Comité R + Comité P : contrôle des services de renseignement et de police
Date de l'audit : 2026-03-30 Statut : 🟠 Réformé : fusion en un seul comité de contrôle parlementaire Catégorie : Sécurité et Renseignement
Phase 1 : recherche approfondie
1A. De quoi s'agit-il exactement ?
La Belgique connaît deux comités de contrôle parlementaires distincts pour ses services de sécurité :
Comité permanent de contrôle des services de renseignement et de sécurité (Comité R)
- Créé par : la loi du 18 juillet 1991 organique du contrôle des services de police et de renseignement
- Opérationnel depuis : 1994
- Niveau de pouvoir : fédéral. Relève directement de la Chambre des représentants
- Composition : 3 membres dont un président (qui doit être magistrat), nommés par la Chambre pour des mandats renouvelables de 5 ans
- Président actuel : Serge Lipszyc
- Personnel : Service d'enquêtes R avec 5 enquêteurs + ±16 collaborateurs administratifs ≈ ±21 membres du personnel au total
- Contrôle sur : la Sûreté de l'État (VSSE), le SGRS (service de renseignement militaire), l'OCAM (analyse de la menace)
Comité permanent de contrôle des services de police (Comité P)
- Créé par : la même loi du 18 juillet 1991
- Opérationnel depuis : mi-1993
- Niveau de pouvoir : fédéral. Organe externe placé sous le parlement fédéral
- Composition : 5 membres effectifs dont un président (magistrat) et un vice-président, nommés pour des mandats renouvelables de 6 ans
- Présidente actuelle : Kathleen Stinckens
- Personnel : Service d'enquêtes P avec ±52 commissaires auditeurs + service administratif de ±36 collaborateurs ≈ ±88 membres du personnel au total
- Budget : ±12 millions d'euros par an (2024 : 11,98 millions d'euros, dont 94 % de frais de personnel)
- Contrôle sur : la police fédérale, 176 zones de police locale, tous les fonctionnaires disposant d'une compétence de recherche
Effectif commun : ±109 personnes pour deux comités Budget commun estimé : ±16-18 millions d'euros par an (le budget du Comité R n'est pas précisé publiquement, mais il est plus petit que celui du Comité P vu sa taille plus réduite)
1B. Que font-ils en pratique ?
Comité R :
- Mène des enquêtes de contrôle sur le fonctionnement des services de renseignement
- Traite les plaintes des citoyens contre les services de renseignement (43 plaintes clôturées en 2023)
- Contrôle l'utilisation des méthodes particulières de renseignement (BIM) : écoutes, observation, etc.

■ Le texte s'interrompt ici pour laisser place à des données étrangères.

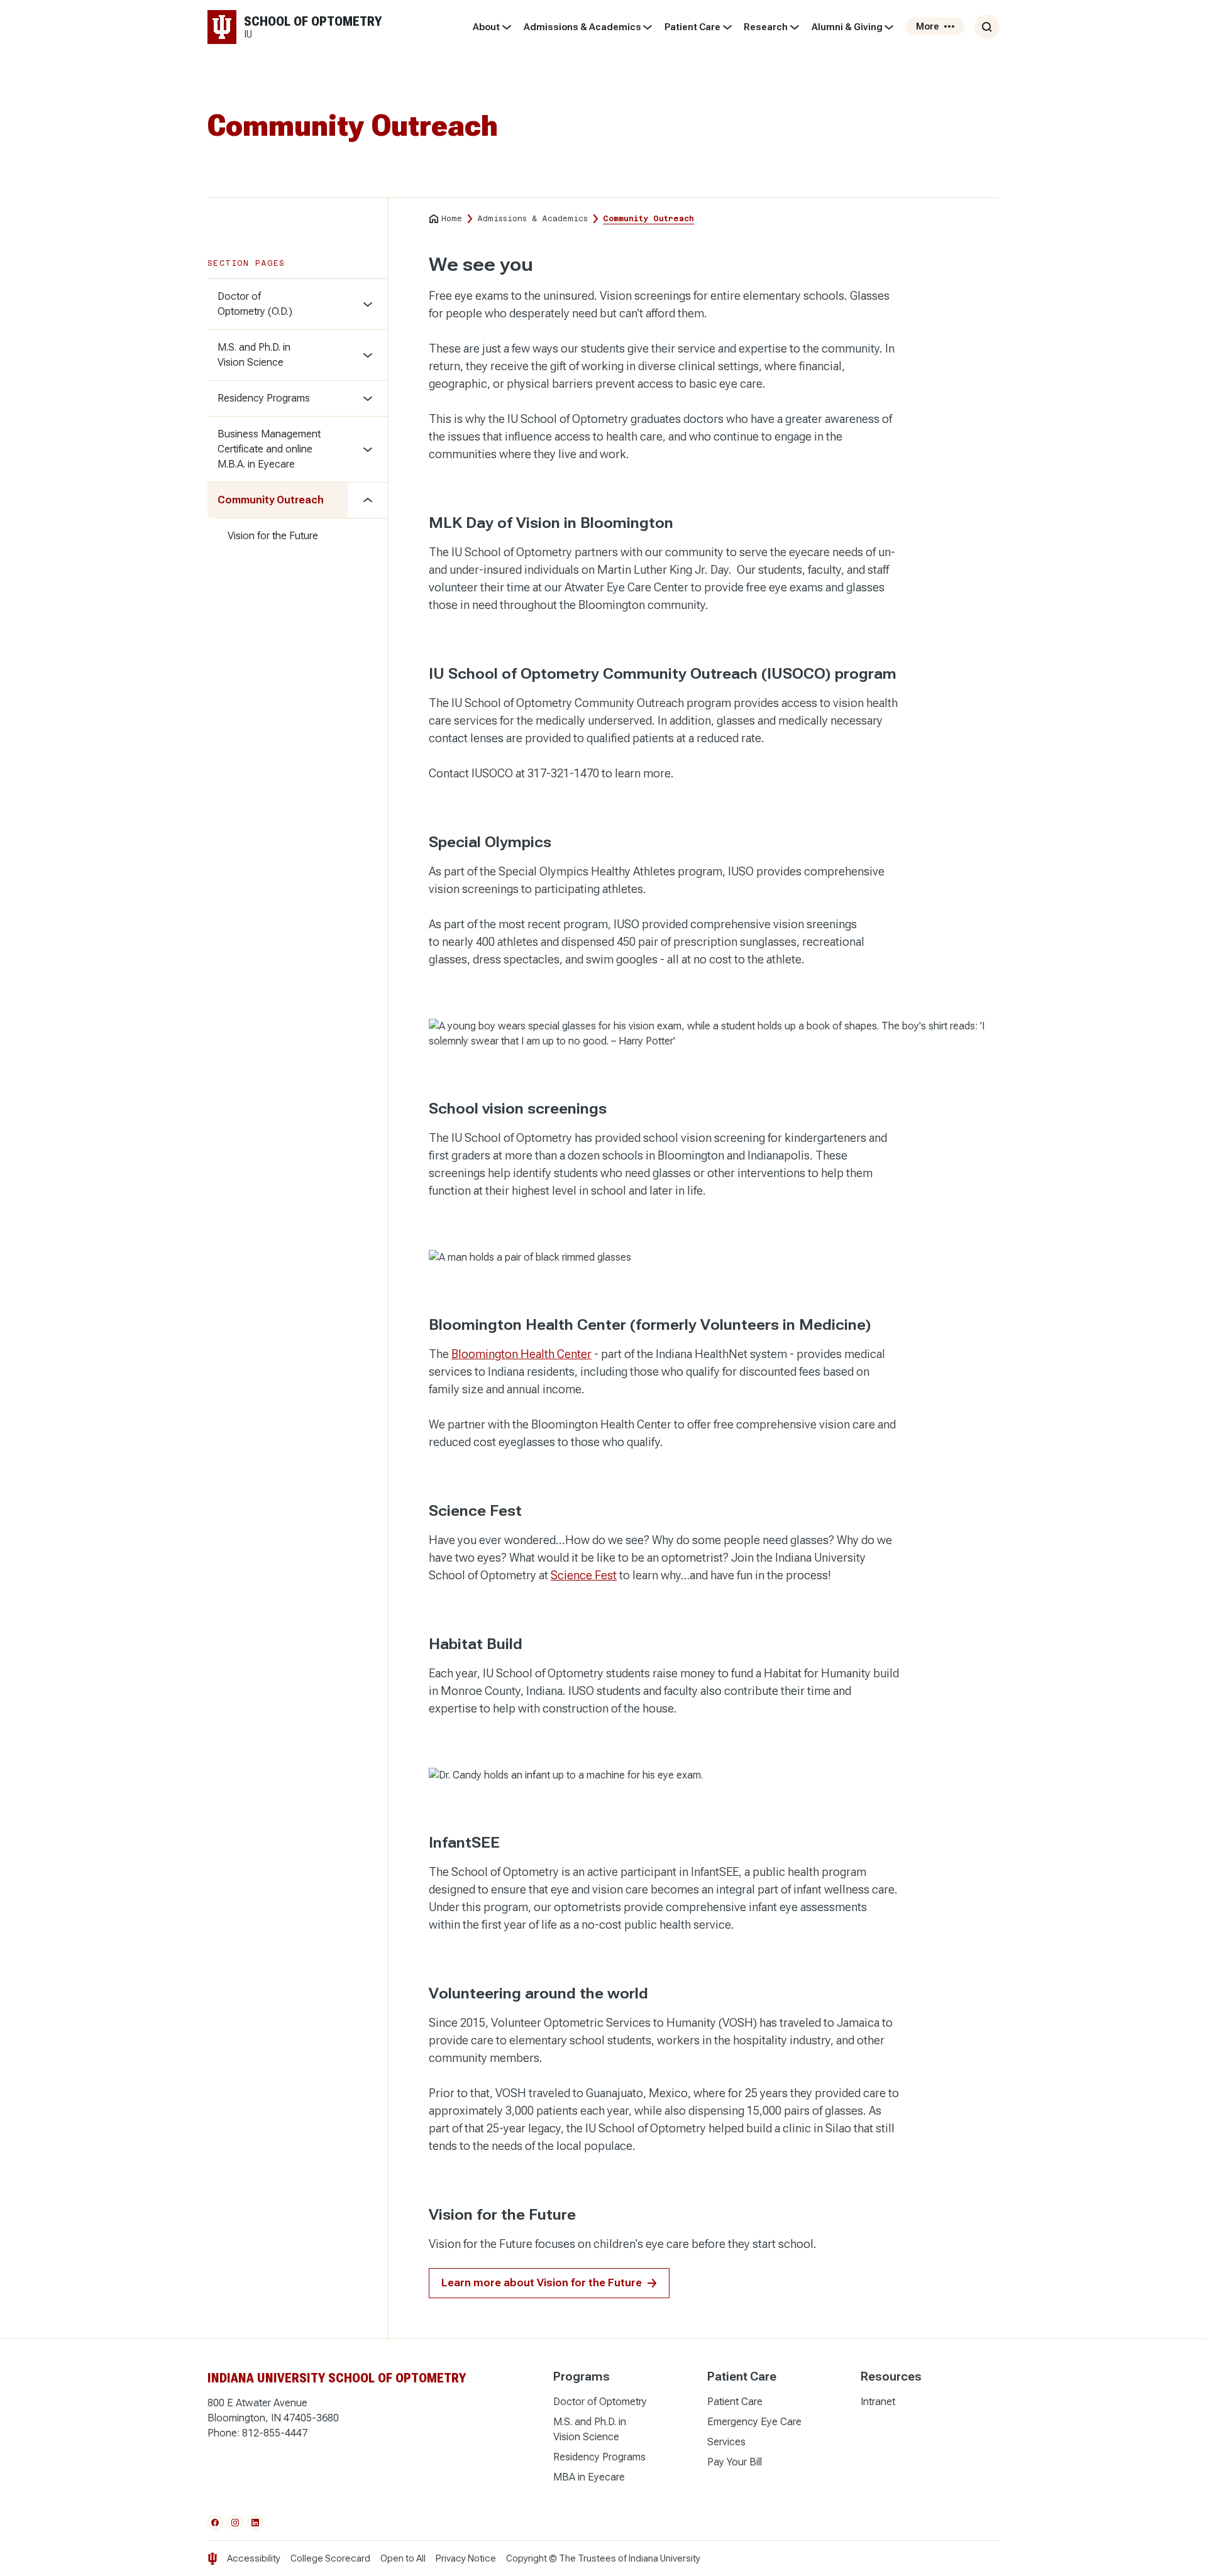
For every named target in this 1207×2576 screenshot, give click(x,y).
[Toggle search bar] (987, 27)
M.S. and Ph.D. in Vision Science (254, 354)
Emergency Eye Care (754, 2422)
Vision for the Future (273, 536)
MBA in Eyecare (589, 2477)
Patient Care (692, 27)
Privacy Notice (466, 2558)
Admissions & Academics (582, 27)
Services (726, 2442)
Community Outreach (271, 500)
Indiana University (664, 2558)
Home (451, 218)
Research (766, 27)
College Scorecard (330, 2558)
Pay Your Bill (734, 2462)
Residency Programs (264, 398)
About (486, 27)
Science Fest (584, 1575)
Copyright (526, 2558)
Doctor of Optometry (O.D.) (255, 303)
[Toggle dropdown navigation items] (506, 27)
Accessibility (253, 2558)
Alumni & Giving (847, 27)
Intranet (878, 2402)
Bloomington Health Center (521, 1354)
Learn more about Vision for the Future (541, 2283)
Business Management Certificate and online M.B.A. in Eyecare (269, 449)
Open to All (403, 2558)
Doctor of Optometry (600, 2402)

- Agit comme organe de recours en cas de refus d'habilitation de sécurité
- Contrôle le traitement des données à caractère personnel dans les banques de données partagées
- Peut mener des enquêtes judiciaires contre le personnel du renseignement
Comité P :
- Mène des enquêtes de contrôle sur le fonctionnement général des services de police
- Traite les plaintes sur l'action policière (2.545 nouvelles plaintes en 2024, 1.237 décisions définitives)
- Les commissaires auditeurs ont la qualité d'officier de police judiciaire
- Dispose d'un Observatoire de la fonction de police (recherche et statistiques)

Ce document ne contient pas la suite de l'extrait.